Investing with impact
The Credit Suisse team realized that the entrepreneur’s goals could best be met through impact investing: an approach in which private capital is actively placed in enterprises that make a positive social or environmental impact. This has advantages both for society, as these enterprises directly contribute to environmental or social improvement, as well as for the investor, as they have the potential to generate returns.
As a leader in impact investing, Credit Suisse offers impact investment products across a wide range of innovative financial vehicles and across a variety of sectors, including microfinance, agriculture, the energy sector, education, and nature conservation. As active thought leaders in the field, we also provide analysis and arrange for education platforms to cultivate a dialogue among clients, experts, and opinion leaders.
A powerful five percent
After discussions of various options, the entrepreneur decided to allocate five percent of her portfolio to Credit Suisse’s responsAbility Fair Agriculture Fund, which provides working capital to fair trade cooperatives in developing countries. These cooperatives in turn help small farmers finance their crops and harvests as well as ensure the farmers get a fair price for their produce.

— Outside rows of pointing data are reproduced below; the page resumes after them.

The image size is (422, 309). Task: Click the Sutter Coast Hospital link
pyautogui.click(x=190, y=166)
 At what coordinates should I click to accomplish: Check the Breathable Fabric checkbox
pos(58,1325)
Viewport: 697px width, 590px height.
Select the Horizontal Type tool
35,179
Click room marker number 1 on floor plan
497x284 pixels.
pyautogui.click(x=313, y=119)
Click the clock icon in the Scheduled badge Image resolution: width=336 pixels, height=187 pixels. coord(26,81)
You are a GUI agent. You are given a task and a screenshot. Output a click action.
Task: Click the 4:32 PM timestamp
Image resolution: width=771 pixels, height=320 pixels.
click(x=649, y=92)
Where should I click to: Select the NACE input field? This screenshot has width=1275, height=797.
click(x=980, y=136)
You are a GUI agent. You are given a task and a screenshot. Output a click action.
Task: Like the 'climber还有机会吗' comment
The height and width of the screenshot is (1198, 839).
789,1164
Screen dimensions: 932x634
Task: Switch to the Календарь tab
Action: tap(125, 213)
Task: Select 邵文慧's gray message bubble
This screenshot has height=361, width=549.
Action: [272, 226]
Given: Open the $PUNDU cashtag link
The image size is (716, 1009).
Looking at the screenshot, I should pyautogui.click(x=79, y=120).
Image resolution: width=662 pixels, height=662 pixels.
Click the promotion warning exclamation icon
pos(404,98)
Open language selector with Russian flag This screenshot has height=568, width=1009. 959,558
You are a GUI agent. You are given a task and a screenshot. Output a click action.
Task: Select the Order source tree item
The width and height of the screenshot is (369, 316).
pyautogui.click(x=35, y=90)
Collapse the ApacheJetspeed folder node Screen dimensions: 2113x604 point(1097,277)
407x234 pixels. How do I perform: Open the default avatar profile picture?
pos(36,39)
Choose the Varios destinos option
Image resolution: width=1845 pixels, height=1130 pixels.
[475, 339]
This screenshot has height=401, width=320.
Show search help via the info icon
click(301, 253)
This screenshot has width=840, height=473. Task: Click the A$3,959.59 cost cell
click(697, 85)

By investing in the fair agriculture fund the entrepreneur could be sure that she was supporting the farmers themselves with services that would bring them direct benefit. Investment by the fund helps these small business people not only improve their infrastructure. It also provides them a means to better their business skills. This helps them improve their businesses as well as their livelihoods, which in turn contributes to the well-being of their communities and broader society.
Just as importantly, the investment provided benefits for the entrepreneur and her portfolio. As a well-diversified fund investing across numerous commodities and developing economies it has little correlation with other asset classes and has historically provided stable returns. That makes it an ideal means of portfolio diversification.
The solution therefore proved an excellent entry point into impact investing for the entrepreneur. Working with Credit Suisse also gave the entrepreneur access to our impact investment network. This allowed her, together with others, to learn more about the approach and the industry – and so perhaps to make further such investments in the future.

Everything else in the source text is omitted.